## Task requirements
This exercise calls for every line of the data below with the string "computer" in it.

## Records for this task
● ● ● ●

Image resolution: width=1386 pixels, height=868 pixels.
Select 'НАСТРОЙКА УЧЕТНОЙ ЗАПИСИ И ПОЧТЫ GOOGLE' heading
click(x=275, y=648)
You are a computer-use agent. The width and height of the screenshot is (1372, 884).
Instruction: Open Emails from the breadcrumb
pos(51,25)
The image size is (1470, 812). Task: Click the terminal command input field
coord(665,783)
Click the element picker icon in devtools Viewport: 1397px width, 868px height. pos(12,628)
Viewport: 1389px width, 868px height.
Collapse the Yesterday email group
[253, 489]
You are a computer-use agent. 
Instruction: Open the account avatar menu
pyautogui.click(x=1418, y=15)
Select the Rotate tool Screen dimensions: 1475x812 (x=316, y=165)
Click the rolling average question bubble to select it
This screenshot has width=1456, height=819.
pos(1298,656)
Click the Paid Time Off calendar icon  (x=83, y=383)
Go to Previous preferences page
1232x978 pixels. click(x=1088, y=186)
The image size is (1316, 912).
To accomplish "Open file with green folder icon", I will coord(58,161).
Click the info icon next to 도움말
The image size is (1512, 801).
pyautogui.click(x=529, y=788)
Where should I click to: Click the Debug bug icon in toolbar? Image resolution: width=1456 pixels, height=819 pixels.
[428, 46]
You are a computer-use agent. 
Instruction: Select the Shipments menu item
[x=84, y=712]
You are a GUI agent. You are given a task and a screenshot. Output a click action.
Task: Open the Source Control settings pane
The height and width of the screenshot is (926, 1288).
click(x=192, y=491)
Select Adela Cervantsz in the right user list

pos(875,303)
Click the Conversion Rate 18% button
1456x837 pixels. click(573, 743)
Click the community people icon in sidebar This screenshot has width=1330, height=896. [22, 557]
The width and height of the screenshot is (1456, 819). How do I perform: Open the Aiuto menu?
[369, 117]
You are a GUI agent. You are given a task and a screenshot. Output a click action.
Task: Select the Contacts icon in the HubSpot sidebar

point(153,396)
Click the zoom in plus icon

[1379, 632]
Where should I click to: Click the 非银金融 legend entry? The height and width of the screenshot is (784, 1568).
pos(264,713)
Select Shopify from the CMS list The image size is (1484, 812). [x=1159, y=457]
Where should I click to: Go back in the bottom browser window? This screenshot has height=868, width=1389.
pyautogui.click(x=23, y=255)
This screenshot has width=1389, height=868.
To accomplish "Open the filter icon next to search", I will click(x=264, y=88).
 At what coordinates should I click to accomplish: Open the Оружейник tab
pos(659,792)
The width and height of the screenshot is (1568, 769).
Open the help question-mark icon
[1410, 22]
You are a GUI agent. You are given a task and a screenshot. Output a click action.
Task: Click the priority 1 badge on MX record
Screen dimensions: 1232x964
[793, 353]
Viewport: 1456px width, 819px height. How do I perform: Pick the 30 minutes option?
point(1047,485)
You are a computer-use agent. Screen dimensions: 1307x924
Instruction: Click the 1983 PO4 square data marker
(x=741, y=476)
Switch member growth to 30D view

● ● ● ●

## Solution to the problem
You are a computer-use agent. The width and height of the screenshot is (1372, 884).
You are a computer-use agent. 
You are a computer-use agent. 
You are a computer-use agent. Screen dimensions: 1307x924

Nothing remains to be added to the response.